Appendix C — Miscellaneous questions

Q1

Why is boosting inappropriate for linear Regression, but appropriate for decision trees?

The question has been well answered in the post. The intuitive explanation is that the weighted average of a sequence of linear regression models will also be a single linear regression model. However, if the weighted average of the sequence of linear regression models results in a linear regression model (say boosted_linear_regression) that is different from the linear regression model that is obtained by fitting directly to the data (say regular_linear_regression), then the boosted_linear_regression model will have a higher bias than the regular_linear_regression model as the regular_linear_regression model minimizes the sum of squared errors (SSE).

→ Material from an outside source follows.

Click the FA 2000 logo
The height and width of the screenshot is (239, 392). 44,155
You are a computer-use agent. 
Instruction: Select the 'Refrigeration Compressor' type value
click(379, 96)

Thus, the boosted_linear_regression model should be the same as the regular_linear_regression model for the optimal hyperparameter values of the boosting algorithm. Thus, all the hard-work of tuning the boosting model will at best lead to the linear regression model that can be obtained by fitting a linear regression model directly to the train data!

However, a sequence of shallow regression trees will not lead to the same regression tree that can be developed directly. A sequence of shallow trees will continuously reduce bias with relative less increase in variance. A single decision tree is likely to have a relatively high variance, and thus boosting with shallow trees may provide a better performance. Boosting aims to reduce bias by using low variance models, while a single decision tree has almost zero bias at the cost of having a high variance.

The second response in the post provides a mathematical explanation, which is more convincing.